There is also the issue that 90% of what politicians do is not to actually get anything accomplished except make them look good. Someone will propose one of these bills and come out saying how pro-family and concerned they are about protecting the children. They will probably throw in some lie about how you can go to a store and buy JFK Assasination simulators or that oldy but goody: rape in GTA. So if you oppose the bill it is framed in the rhetoric of "why do you hate children?" and "another Columbine." The politician likely knows that the bill won't get passed, or if it will it will be ruled unconstitutional, but they do it anyway so that they get their name in the papers as beeing "tough on crime" and "looking out for your children."

Culturally, while we do have that notion of the frontier and rugged individualism, at the same time we have the puritains who may have came to North America to escape religious persecution, it wasn't in search of universal religious freedom. It was freedom to practice THEIR religion and if you didn't you were going to Hell. So the US has this notion of "the lord helps those who help themselves" because many of the founders were shunned by the governments where they came from and if they wanted to make sence of how it was possible that they were so good and pure and yet so outcast and looked down upon, they had to embrace the notion of suffering and hard work as good for the soul.

Regarding the content of US and UK television, there is also the issue of the BBC which doesn't have to worry about ratings, unlike the US channels. Also, I've no idea what the broadcasting laws in the UK are, but there is this notion that a channel has a licence that states they will broadcast things appropriate according to community standards. Together with the very conservative religious groups, the networks play it safe. The squeeky wheel gets the grease so these very angry groups with "family" in their title complain and flood the fcc with complains and threaten to boycott advertisers if they continue to advertise on "family-unfriendly" shows. 90% of people in the US may not care, but that 10% makes enough noise and the networks back down and put on yet another cop or lawyer show.

Posted May 23, 2006 10:47:58 AM | link

Juan Incognito says:

The ability and right of the state to censor cultural material seems to be largely accepted in many countries, like Australia, and my own county, New Zealand. Maybe the state is seen as not just a guardian of the physical safety but also the morality of the nation.

The NZ Censor is not required to rate games, however if the game is likely to need a rating (say like Vice City) a private person can ask that the game be rated. Which happens quite rarely.
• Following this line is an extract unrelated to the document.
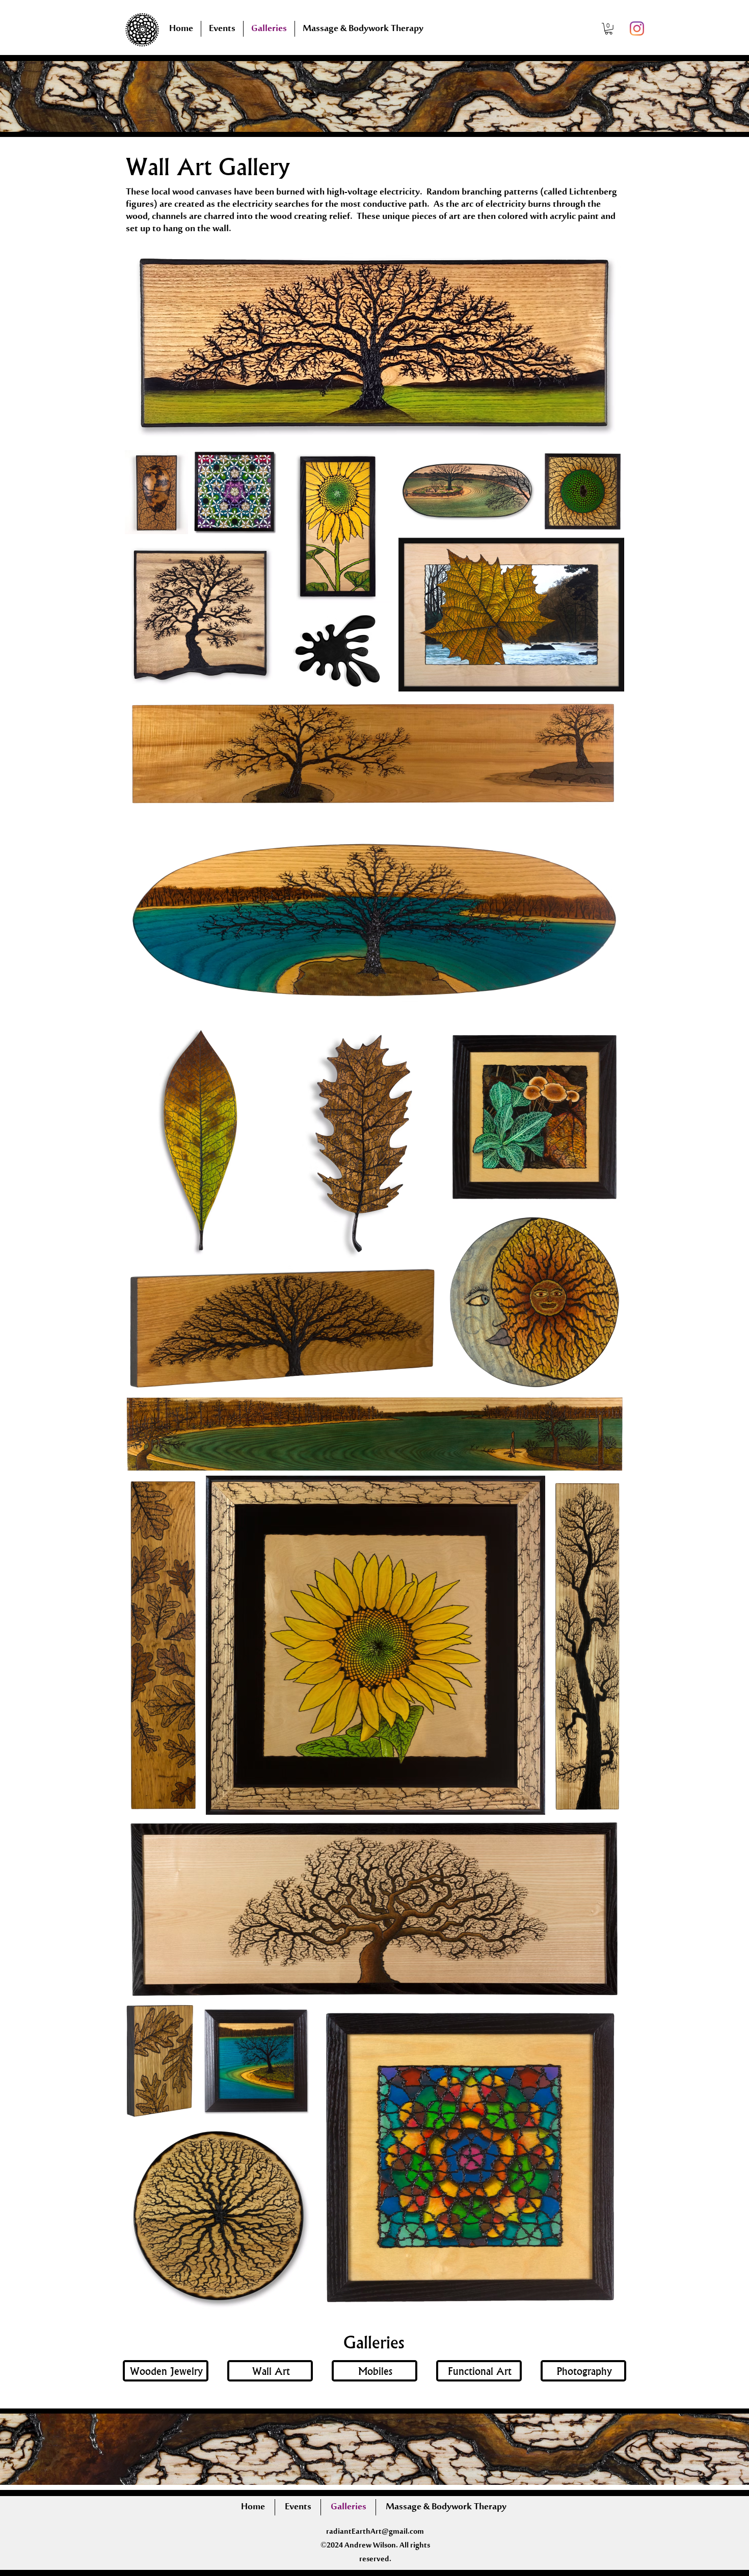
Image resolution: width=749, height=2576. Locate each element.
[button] (609, 29)
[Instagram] (637, 28)
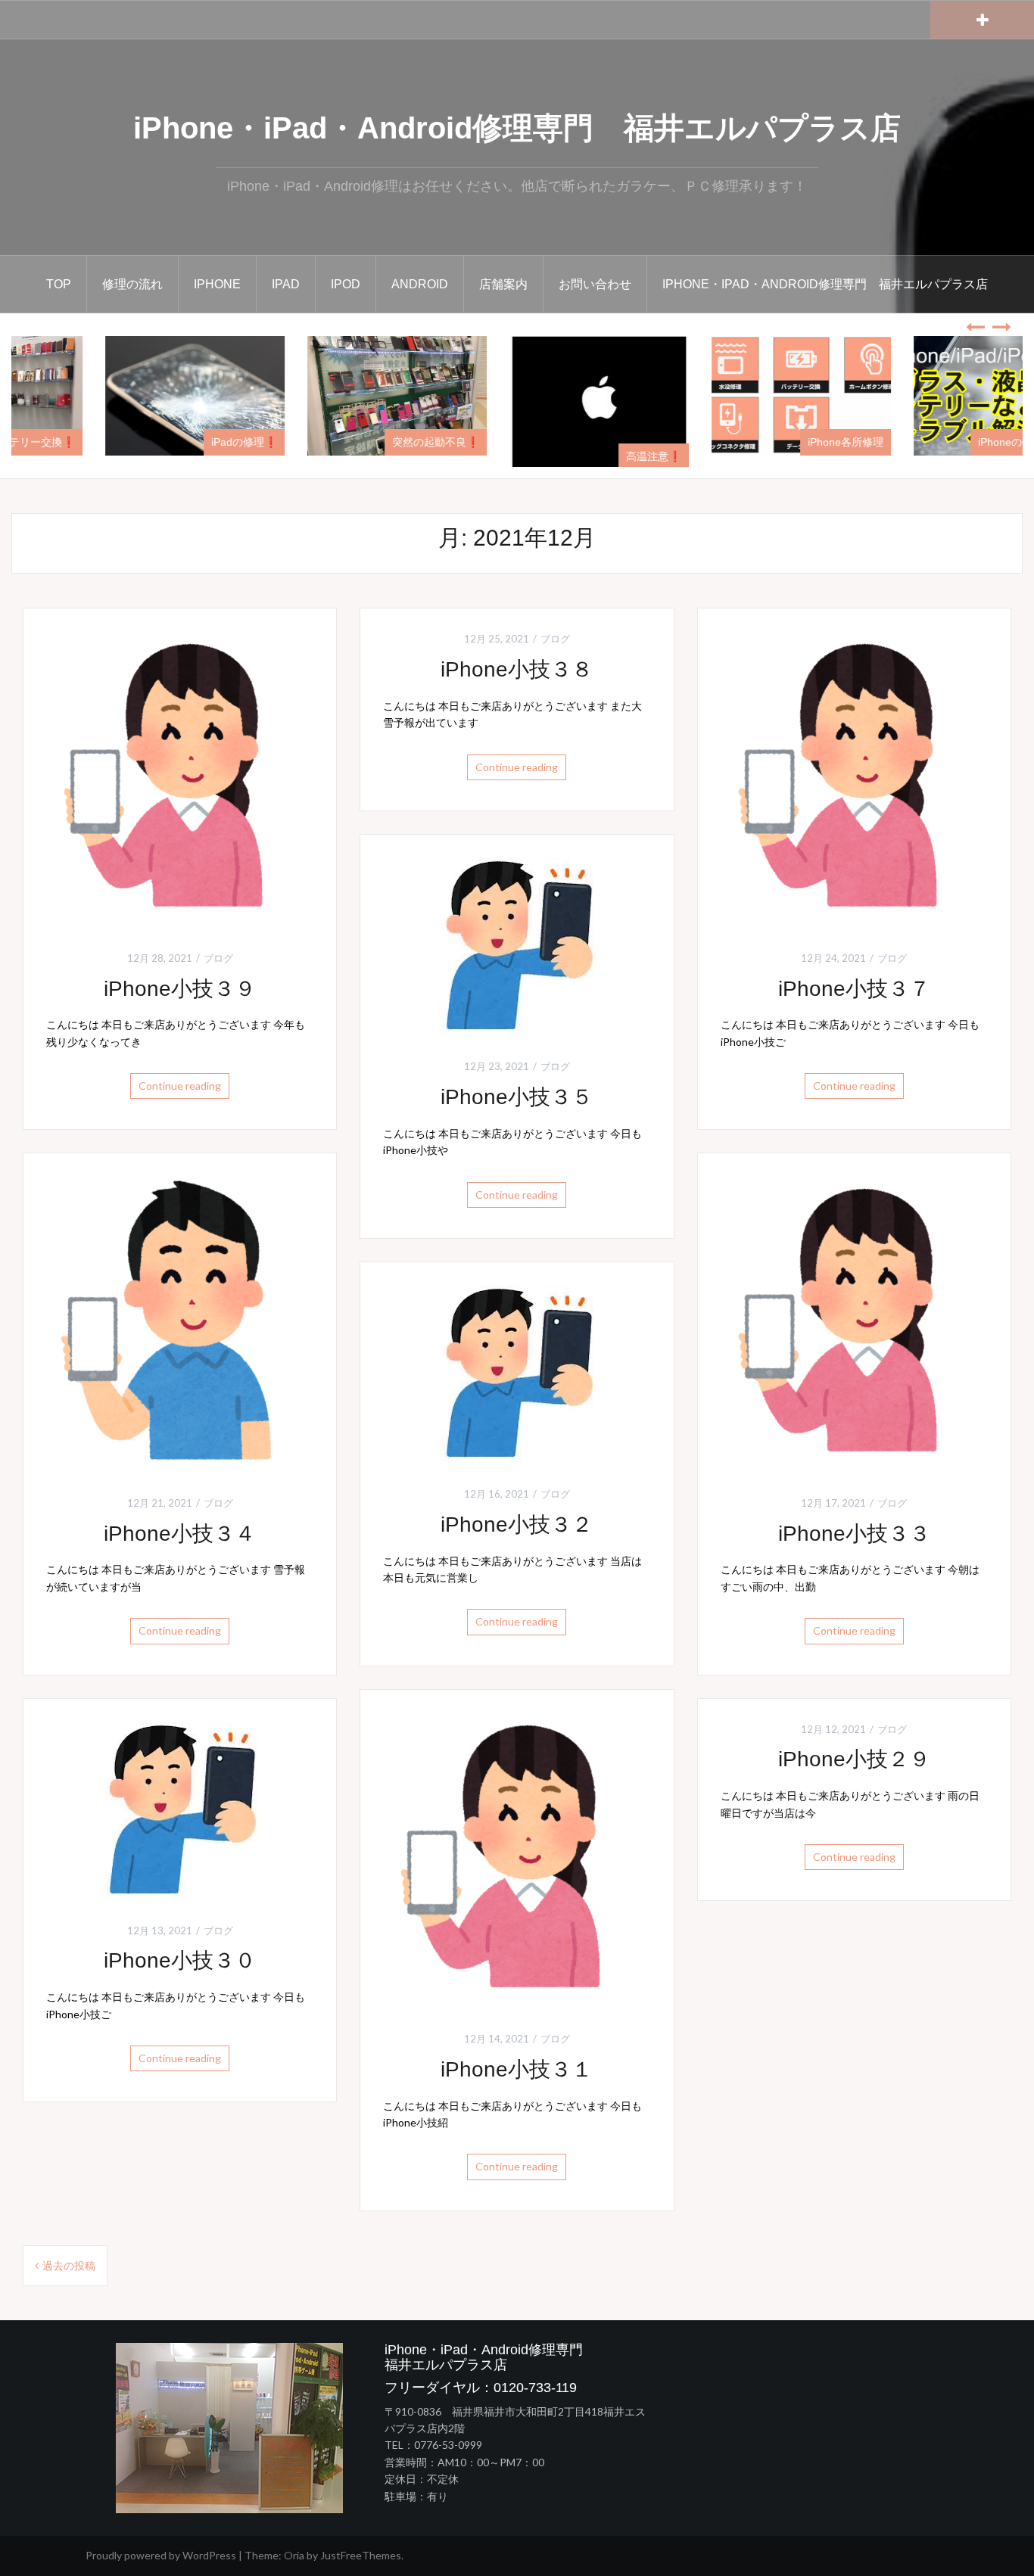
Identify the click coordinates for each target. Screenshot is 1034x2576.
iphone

In practice most retailers follow the Australian rating system, so if a game is R15 then they will not sell it to anyone under that age, and will often require ID to be provided (at least we did when I used to work in a games store while at college).
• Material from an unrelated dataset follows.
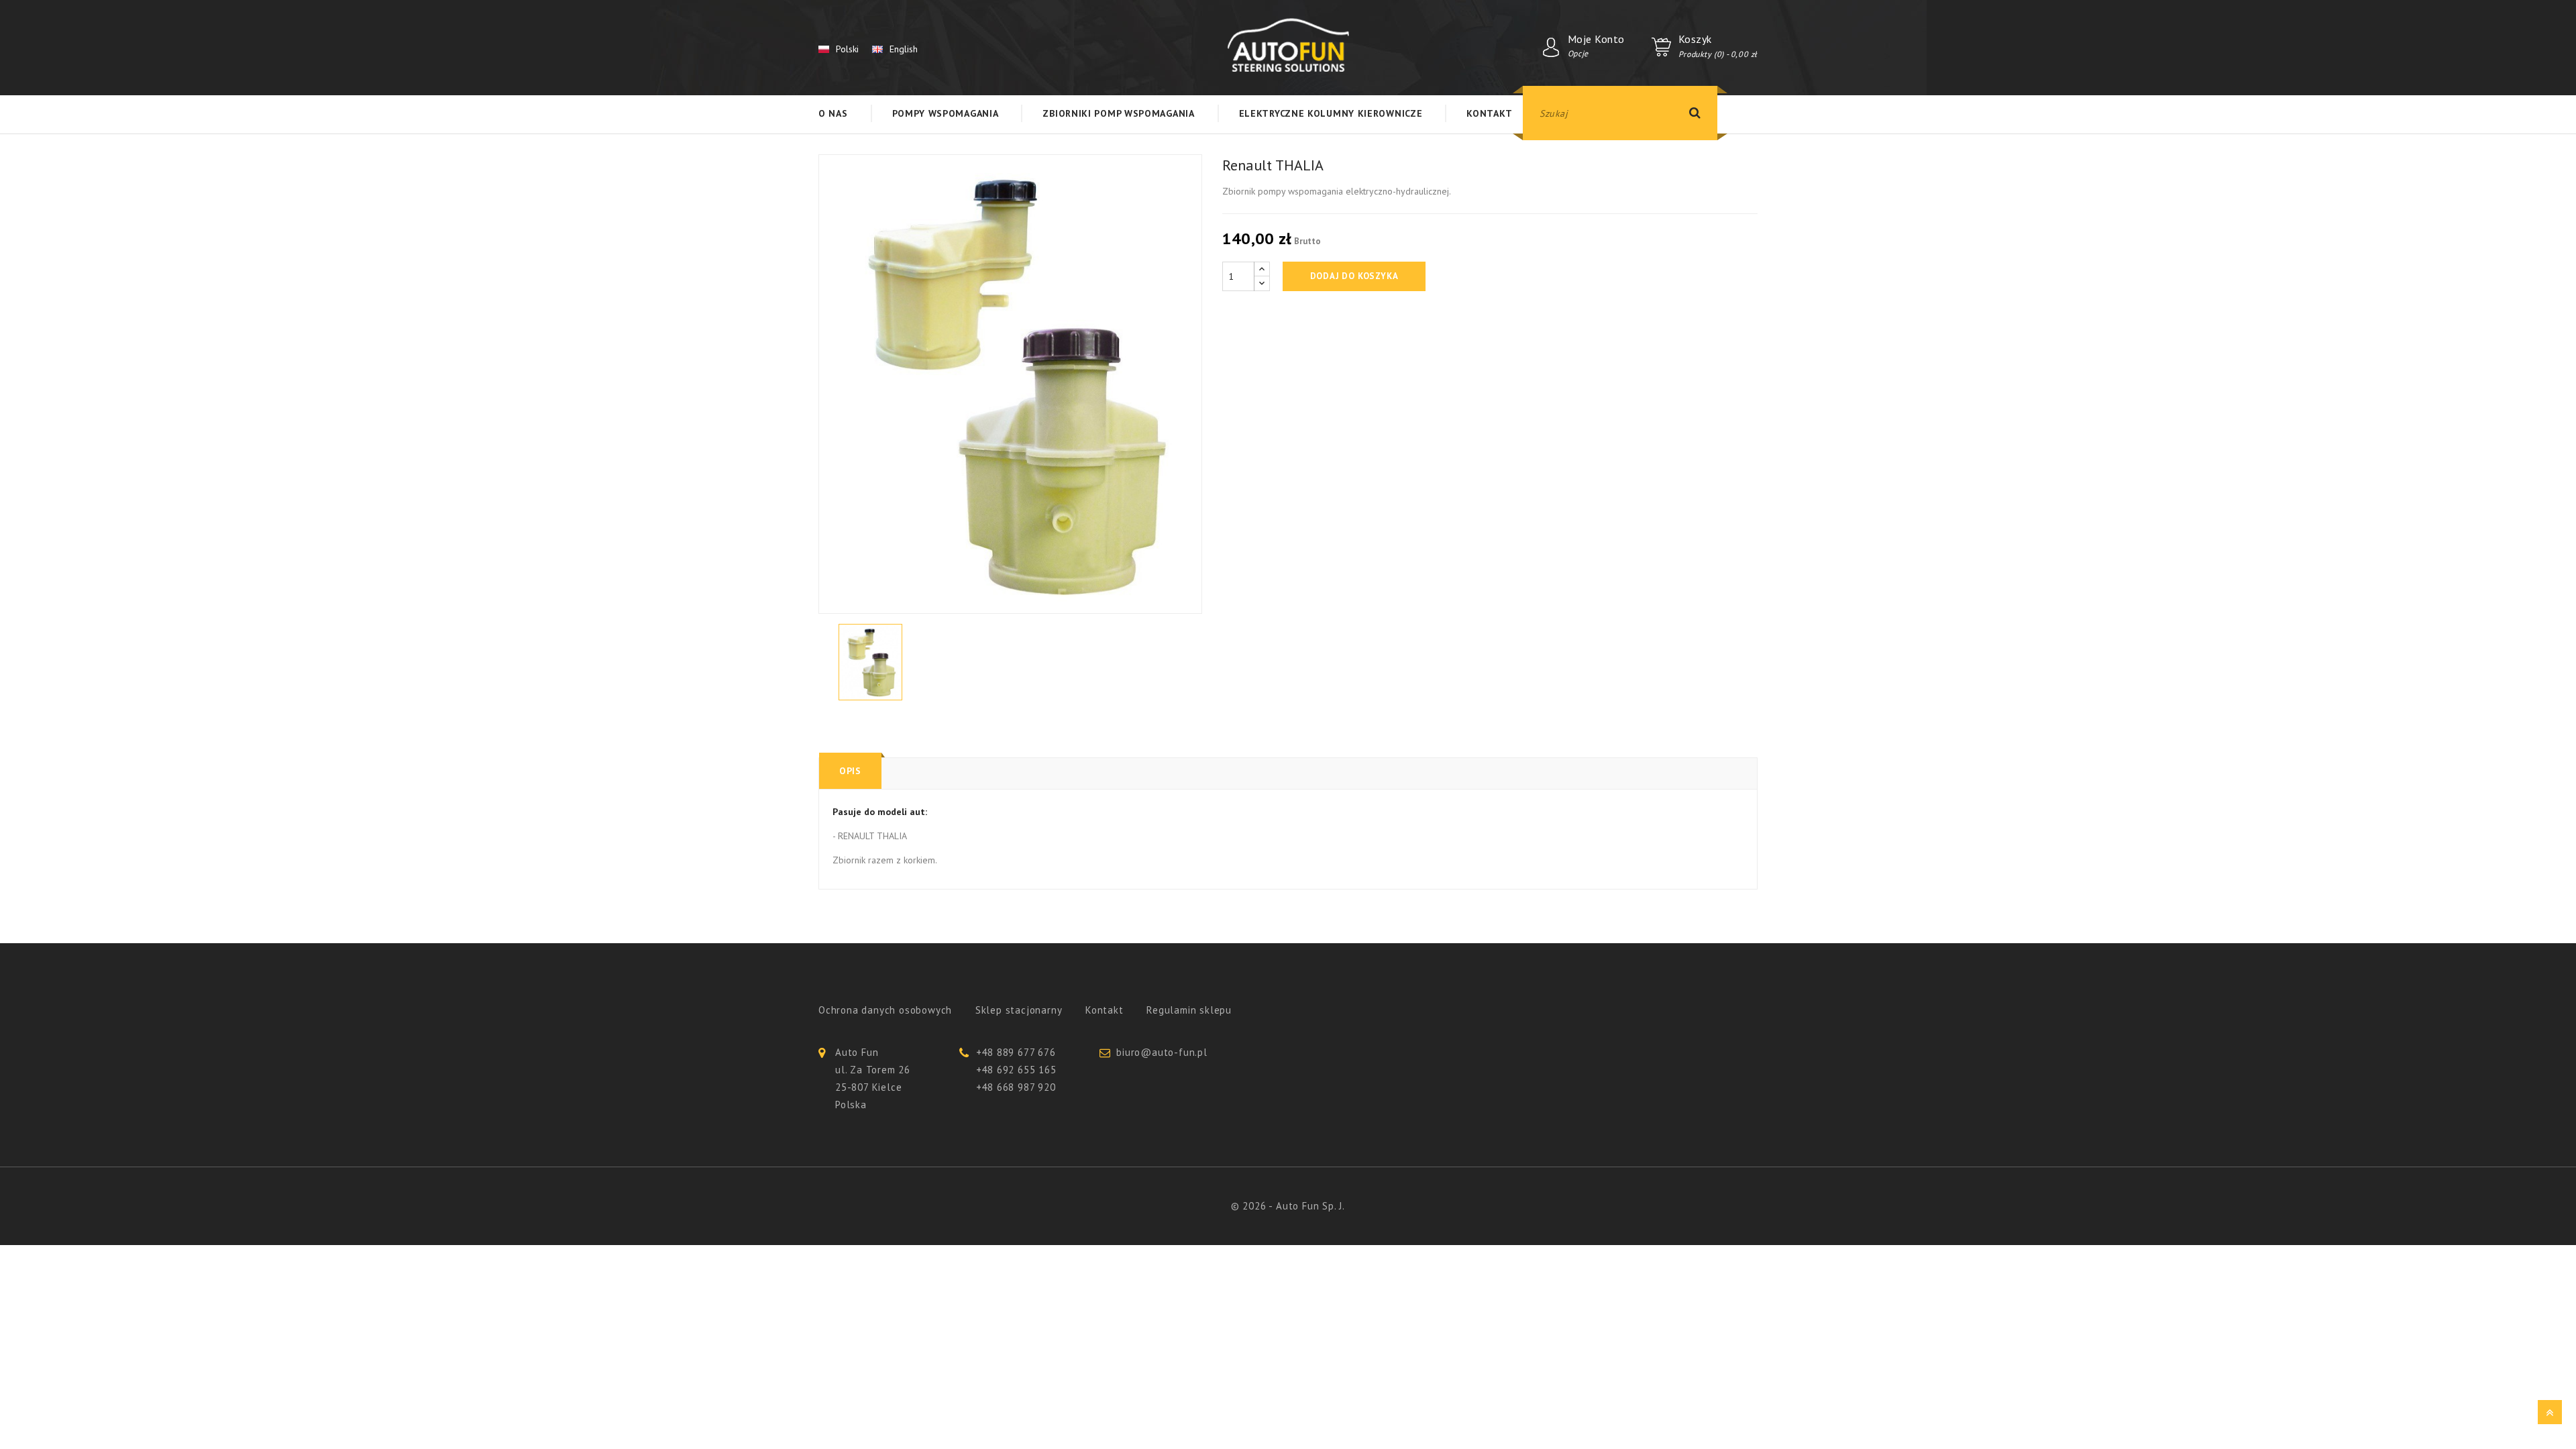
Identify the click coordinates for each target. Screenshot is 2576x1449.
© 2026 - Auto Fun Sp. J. (1288, 1205)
The statutory provisions for censorship in NZ have a two routes to censorship, the first being an objective list of obejectionable material such as necrophilia, child abuse, the second being a subjective "public injury" test. This latter test includes the phrase "injurious to the public good". What does this really mean at any one given moment in time? I think that it allows the Office of the Censor to reflect the previaling social climate, so if going through a conservative, religious period perhaps blasphemous works could be censored. Currently the prevailing opinion is quite liberal and so far as I can tell little material actually gets censored through this test. However this liberalism has the potential to change quite radically without any statutory amendment.

Posted May 24, 2006 12:16:46 AM | link

Dirk Scheuring says:

Thomas, Habermas is considered part of the Frankfurt school? I thought you had to be an agry, disaffected Jewish emigre who simultaneously loathed the machine of American pop culture while embracing the country's freedoms and ability to kill Hitler. Hrm.

It's called "negative dialectics", and yes, it's not limited to the example you gave, but can be applied more generally.